## What you are asked to do
Copy each line of the material below that includes the string "dropdown".

START Provided records

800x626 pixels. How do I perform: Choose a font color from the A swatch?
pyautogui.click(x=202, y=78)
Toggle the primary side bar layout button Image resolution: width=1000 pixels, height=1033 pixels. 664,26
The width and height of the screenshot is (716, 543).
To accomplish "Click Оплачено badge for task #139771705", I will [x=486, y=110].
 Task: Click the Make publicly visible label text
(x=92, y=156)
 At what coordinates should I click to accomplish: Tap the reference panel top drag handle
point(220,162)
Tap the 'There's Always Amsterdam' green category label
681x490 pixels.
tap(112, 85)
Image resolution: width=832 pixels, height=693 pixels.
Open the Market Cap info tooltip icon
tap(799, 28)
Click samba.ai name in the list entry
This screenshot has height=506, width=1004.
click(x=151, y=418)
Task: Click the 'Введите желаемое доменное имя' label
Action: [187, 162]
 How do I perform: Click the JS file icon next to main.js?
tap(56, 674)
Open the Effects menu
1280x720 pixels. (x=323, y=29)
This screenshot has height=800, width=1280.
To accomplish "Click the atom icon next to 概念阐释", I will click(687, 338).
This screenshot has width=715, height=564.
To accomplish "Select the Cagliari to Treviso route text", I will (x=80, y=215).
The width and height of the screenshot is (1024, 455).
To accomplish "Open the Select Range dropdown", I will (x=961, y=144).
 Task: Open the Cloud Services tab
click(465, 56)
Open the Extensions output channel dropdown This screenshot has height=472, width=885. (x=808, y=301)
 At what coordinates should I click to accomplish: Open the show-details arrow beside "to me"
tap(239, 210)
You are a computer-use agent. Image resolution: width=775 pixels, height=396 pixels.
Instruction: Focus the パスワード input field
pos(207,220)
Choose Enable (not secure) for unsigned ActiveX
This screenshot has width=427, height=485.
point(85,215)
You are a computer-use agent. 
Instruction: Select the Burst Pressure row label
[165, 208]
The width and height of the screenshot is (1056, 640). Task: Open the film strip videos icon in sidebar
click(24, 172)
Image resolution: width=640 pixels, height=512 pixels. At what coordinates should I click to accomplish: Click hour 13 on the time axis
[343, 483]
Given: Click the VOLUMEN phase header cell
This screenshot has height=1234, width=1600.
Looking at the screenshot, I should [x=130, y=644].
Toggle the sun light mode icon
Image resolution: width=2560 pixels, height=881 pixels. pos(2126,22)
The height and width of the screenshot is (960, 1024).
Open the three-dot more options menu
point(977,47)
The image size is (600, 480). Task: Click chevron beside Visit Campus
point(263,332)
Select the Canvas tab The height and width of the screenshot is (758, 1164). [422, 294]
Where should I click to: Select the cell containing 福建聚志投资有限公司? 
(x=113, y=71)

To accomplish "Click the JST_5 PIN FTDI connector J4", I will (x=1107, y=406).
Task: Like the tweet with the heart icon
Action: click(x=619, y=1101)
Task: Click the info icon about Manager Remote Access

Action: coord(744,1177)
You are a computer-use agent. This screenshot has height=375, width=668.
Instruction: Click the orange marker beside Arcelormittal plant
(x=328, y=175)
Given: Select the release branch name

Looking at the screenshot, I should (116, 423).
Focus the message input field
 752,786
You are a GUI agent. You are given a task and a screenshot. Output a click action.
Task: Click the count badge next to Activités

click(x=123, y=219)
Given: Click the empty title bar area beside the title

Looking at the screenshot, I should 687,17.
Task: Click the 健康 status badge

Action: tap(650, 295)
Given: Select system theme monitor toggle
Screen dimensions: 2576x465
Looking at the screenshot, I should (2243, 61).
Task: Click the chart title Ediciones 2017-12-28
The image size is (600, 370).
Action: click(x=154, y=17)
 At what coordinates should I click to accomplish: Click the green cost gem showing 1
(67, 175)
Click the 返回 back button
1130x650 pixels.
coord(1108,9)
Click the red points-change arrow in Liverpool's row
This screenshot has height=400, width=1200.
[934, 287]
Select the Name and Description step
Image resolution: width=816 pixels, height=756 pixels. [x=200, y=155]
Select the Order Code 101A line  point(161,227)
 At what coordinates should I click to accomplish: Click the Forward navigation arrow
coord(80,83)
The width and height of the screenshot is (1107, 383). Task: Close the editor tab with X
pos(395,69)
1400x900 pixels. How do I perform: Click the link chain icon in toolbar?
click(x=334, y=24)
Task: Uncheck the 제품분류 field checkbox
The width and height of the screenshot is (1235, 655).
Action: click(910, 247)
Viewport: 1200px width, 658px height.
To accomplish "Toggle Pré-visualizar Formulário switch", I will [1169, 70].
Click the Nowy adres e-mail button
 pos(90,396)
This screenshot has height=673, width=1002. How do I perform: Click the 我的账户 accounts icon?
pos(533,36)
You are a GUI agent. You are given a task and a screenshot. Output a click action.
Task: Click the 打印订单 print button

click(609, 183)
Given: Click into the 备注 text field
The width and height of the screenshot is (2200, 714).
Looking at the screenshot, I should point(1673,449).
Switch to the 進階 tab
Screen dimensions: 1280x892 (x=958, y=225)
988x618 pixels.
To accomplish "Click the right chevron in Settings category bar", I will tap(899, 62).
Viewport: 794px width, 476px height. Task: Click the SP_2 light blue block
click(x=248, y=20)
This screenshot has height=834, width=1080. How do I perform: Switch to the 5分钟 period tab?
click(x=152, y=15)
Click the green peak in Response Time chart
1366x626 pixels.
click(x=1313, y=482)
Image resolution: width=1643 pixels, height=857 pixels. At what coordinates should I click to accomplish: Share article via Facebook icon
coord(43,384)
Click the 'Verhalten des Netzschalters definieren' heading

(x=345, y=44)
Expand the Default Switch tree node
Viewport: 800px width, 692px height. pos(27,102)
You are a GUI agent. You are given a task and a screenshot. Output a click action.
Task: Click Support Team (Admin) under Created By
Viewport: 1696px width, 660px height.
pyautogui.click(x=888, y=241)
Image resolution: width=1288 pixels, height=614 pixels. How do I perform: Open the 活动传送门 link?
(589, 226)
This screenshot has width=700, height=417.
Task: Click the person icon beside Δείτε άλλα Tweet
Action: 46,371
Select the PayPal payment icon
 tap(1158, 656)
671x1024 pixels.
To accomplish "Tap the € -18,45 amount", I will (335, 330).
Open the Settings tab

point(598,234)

END Provided records

## Final answer
To accomplish "Open the Select Range dropdown", I will (x=961, y=144).
Open the Extensions output channel dropdown This screenshot has height=472, width=885. (x=808, y=301)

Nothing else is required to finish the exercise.